Andrzej Witan: Myślimy tylko o najbliższym rywalu

Sześć miesięcy na wyjazdowe zwycięstwo w I lidze czekali piłkarze Zawiszy. Jednym z architektów triumfu w Płocku był bramkarz gości Andrzej Witan.

Adrian Dudkiewicz
Adrian Dudkiewicz

Bydgoszczanie na początku wiosny mieli spore problemy z obsadą bramki. Słabo spisywał się rezerwowy bułgarski bramkarz Bojan Pejkov, a pozostali jego konkurencji byli nie zdolni do gry. Teraz Witan wrócił do podstawowego składu Zawiszy i jest jednym z najpewniejszych punktów swojej drużyny. Tak było chociażby podczas sobotniego spotkania w Płocku.

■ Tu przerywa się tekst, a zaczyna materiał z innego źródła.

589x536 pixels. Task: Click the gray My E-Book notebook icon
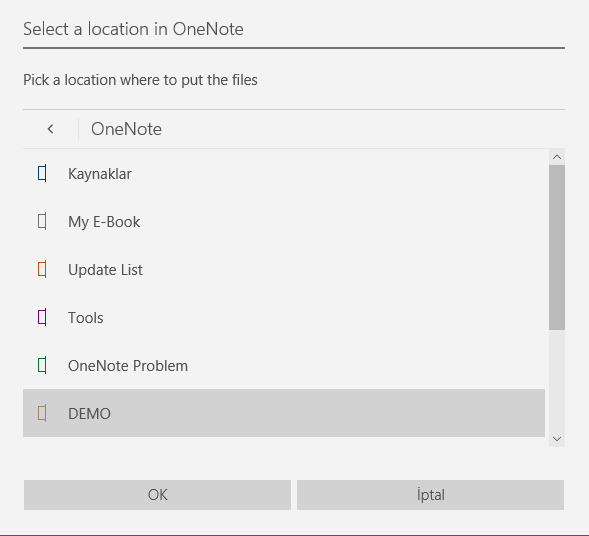(x=42, y=222)
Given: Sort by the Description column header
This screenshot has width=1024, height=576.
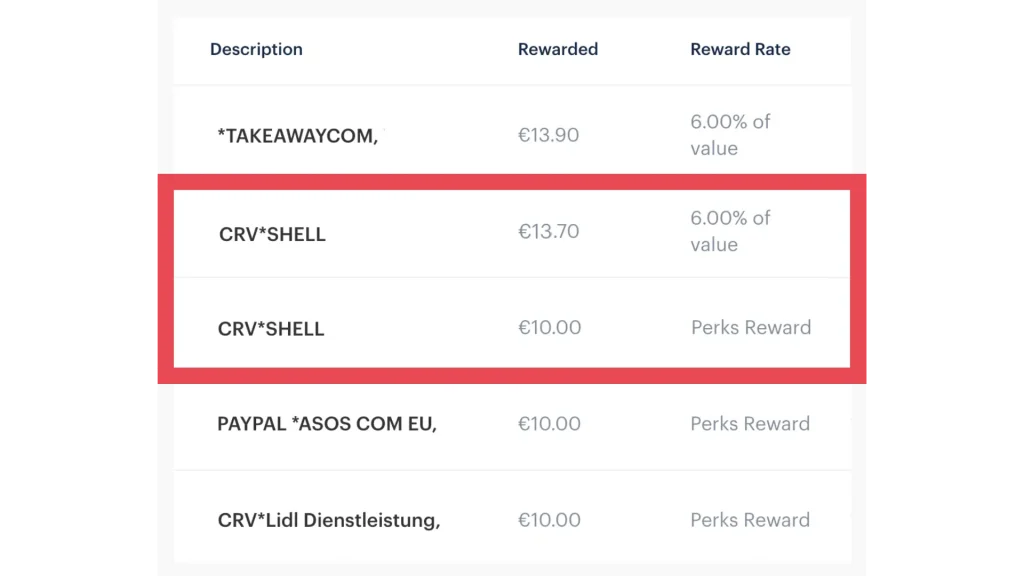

- Ponownie zafundowaliśmy sobie ciężką końcówkę, ale na szczęście trzy punkty są nasze - oznajmił Witan. - Teraz właściwie co mecz mamy nerwowe końcówki. Tak było w Polkowicach i w sobotę w Płocku. Na szczęście z Wisłą po raz pierwszy na wyjeździe udało nam się wywalczyć trzy punkty. To dla nas naprawdę wielka sprawa.

Już w środę bydgoszczan czeka prestiżowy pojedynek z Arką Gdynia. Swój przyjazd na stadion Zawiszy zapowiedziało ponad tysiąc kibiców znad morza. Możemy się spodziewać nie tylko dobrej gry na boisku, ale też świetnej atmosfery na trybunach. - To kolejny ciężki rywal. O spotkaniu z Arką jeszcze nie myślimy. W minionych dniach dla nas najważniejszy był zwycięski pojedynek w Płocku i tak będziemy teraz podchodzić do każdego ligowego meczu.

- W nadchodzących dniach czekają nas ciekawi rywale. Teraz mierzmy się z Arką Gdynia, potem na wyjeździe z Polonią Bytom, a w połowie maja do Bydgoszczy przyjeżdża Pogoń Szczecin. Do rozegrania pozostało zaledwie pięć kolejek, czyli piętnaście punktów do zdobycia. Musimy do ostatniego pojedynku w Gliwicach powalczyć o ten awans - zakończył Witan.